An Analysis of DICOM and Its Use for Image Management and Communication in Store-and-Forward Telehealth (pp. 33-54)
Authors: (Liam Caffery, Centre for Online Health, The University of Queensland, Australia)
Abstract: DICOM is an international information technology standard used for the encoding and communication of digital medical images. DICOM was originally developed for radiology and is considered a key determinant in the success of teleradiology. There is an increasing move and policy consensus to use DICOM as the standard image management and communication protocol for all medical images including images acquired for the purpose of store-and-forward telehealth services. Standardized image management would allow the efficient integration of all imaging into a patient’s electronic medical records and also allow a single Picture Archiving and Communication (PACS) to be used across an enterprise.

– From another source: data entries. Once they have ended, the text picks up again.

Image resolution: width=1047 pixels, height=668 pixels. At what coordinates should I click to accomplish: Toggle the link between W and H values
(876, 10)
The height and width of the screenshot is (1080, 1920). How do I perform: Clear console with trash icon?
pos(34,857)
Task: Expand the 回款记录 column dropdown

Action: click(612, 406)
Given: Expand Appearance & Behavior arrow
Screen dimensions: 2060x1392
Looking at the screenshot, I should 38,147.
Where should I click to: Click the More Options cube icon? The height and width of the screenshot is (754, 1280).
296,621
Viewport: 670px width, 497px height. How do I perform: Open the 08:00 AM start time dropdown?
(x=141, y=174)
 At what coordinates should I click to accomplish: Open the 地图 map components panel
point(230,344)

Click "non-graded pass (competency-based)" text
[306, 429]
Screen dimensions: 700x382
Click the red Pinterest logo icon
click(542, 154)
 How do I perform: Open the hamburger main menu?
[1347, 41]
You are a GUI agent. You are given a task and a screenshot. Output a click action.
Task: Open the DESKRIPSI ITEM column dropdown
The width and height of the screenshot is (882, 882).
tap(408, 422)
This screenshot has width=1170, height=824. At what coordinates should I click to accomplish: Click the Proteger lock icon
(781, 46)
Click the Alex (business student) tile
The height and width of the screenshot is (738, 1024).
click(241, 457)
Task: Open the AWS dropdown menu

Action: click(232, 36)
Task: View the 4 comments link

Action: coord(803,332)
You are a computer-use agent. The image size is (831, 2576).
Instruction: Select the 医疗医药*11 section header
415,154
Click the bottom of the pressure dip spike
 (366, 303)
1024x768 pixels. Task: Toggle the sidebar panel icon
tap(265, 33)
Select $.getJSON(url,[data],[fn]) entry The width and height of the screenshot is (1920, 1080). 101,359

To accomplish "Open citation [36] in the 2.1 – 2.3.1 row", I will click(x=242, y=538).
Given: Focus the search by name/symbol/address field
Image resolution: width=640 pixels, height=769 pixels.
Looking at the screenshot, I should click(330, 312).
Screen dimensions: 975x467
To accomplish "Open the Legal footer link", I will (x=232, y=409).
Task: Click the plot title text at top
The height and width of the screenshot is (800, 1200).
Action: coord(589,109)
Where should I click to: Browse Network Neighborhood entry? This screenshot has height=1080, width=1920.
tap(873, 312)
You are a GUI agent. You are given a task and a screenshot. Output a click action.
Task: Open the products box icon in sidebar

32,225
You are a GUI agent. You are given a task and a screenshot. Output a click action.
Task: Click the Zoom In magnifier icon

In this chapter the actual or intended application of DICOM for image management in store-and forward telehealth was investigated. It was found that DICOM allows alternative image encoding by acquisition modalities. These encodings include: Secondary Capture, Visible Light and Ophthalmic Photography. Different metadata in the DICOM header of these DICOM files is the predominant differences between encodings.
Ophthalmic imaging would appear to be the most mature non-radiological applications of DICOM and the Ophthalmic Photography IODs and related Service Object Pair (SOP) classes are intended for use with ophthalmic imaging systems, for example, microscopes, ophthalmoscope, fundus camera, slit lamp imaging systems and external cameras. These information objects contain rich patient, clinical, examination, and equipment metadata. Visible Light IODs (and related SOP classes) are intended for use with endoscopes, colposcopes and digital cameras. Hence, it would be suitable for use in teledermatology, telecolposcopy, telewoundcare, teleotolaryngology and numerous other clinical specialty services that use a simple digital camera to obtain clinical images. The inclusion of Secondary Capture support by acquisition modalities would appear to be only for interoperability with devices that do not support either Ophthalmic Photography or Visible Light SOP classes.
The wide spread use of DICOM Modality Worklist to improve workflow management in a telehealth imaging network was observed during this investigation. Similarly, the wide spread support of image communication services like electronic image storage from acquisition device to PACS was also seen. However, compliance of these network services is not mandatory and the device’s DICOM conformance statement should be used to identify what information objects and network services are actually provided by a device.